## Work order
Write out the FDA podcast transcript on heparin labels word for word, from "Narrator: Welcome to" to "about this communication.".

[[ Extract provided, beginning ]]

Narrator: Welcome to the FDA Drug Safety Podcast from the Division of Drug Information. Today’s Topic: Important change to heparin container labels to clearly state the total drug strength
Joan Powers, a Consumer Safety Officer in the Division, will provide you with additional information about this communication.
Joan Powers: On December 6, 2012, the FDA issued a Drug Safety Communication notifying health care professionals, caregivers, and patients about a change to the container and carton labels for heparin products, which are blood-thinning agents that prevent the formation of blood clots.
This label change will require manufacturers of Heparin Lock Flush Solution, USP and Heparin Sodium Injection, USP to clearly state the strength of the entire container of the medication followed by how much of the medication is in 1 milliliter. These modifications will eliminate the need for health care professionals to calculate the total amount of heparin medication in a product containing more than 1 milliliter, thereby reducing the risk of miscalculations that may result in medication errors.
FDA supports the United States Pharmacopeia, or USP, proposal to revise the labeling section of USP monographs for Heparin Lock Flush Solution, USP and Heparin Sodium Injection, USP to clearly state the total drug strength on the label. This will ensure that labels for heparin products comply with USP’s general requirements for all small-volume injectable products, which currently display the total drug content.

[[ Extract provided, end ]]
[[ Record extracts, beginning ]]

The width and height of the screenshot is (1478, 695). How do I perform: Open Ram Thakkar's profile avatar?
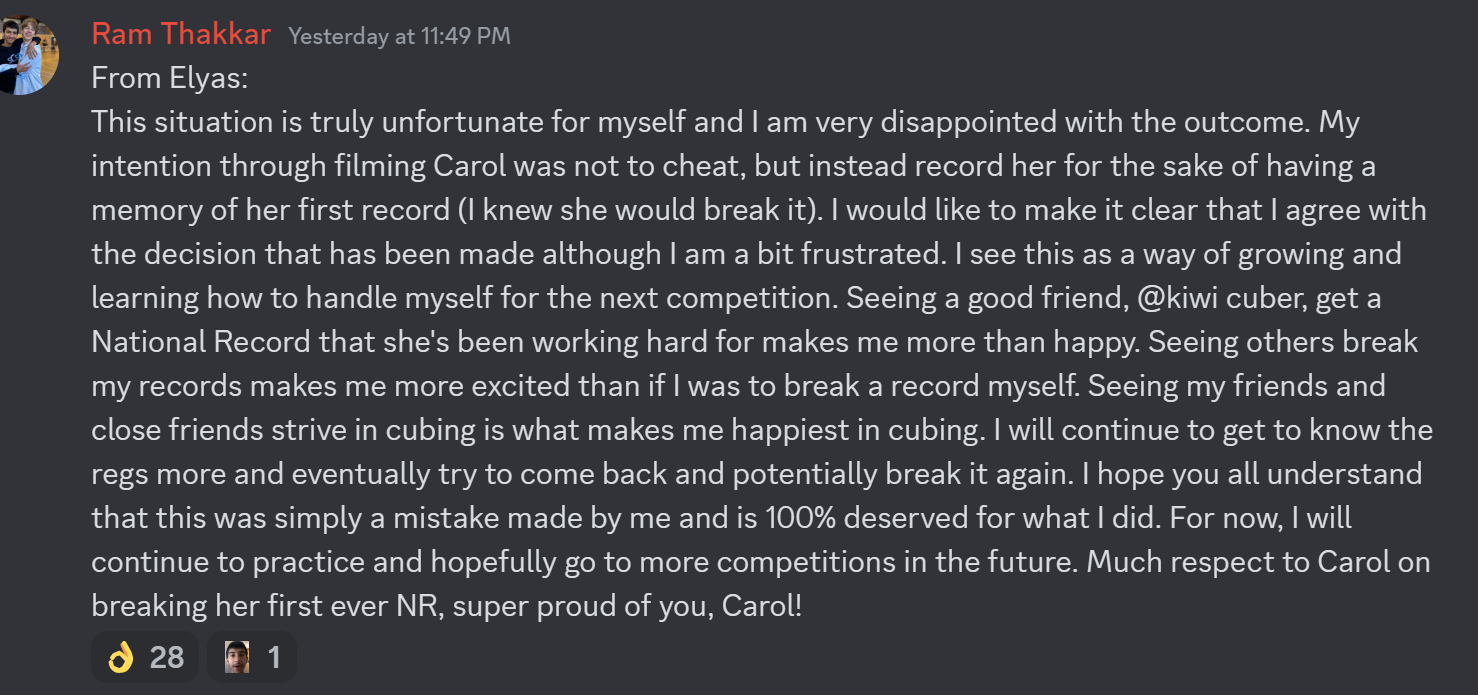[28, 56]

[[ Record extracts, end ]]
[[ Record extracts, beginning ]]

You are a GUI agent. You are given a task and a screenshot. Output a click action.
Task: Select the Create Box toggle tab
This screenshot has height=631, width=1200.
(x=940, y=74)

[[ Record extracts, end ]]

## Expected answer
Narrator: Welcome to the FDA Drug Safety Podcast from the Division of Drug Information. Today’s Topic: Important change to heparin container labels to clearly state the total drug strength
Joan Powers, a Consumer Safety Officer in the Division, will provide you with additional information about this communication.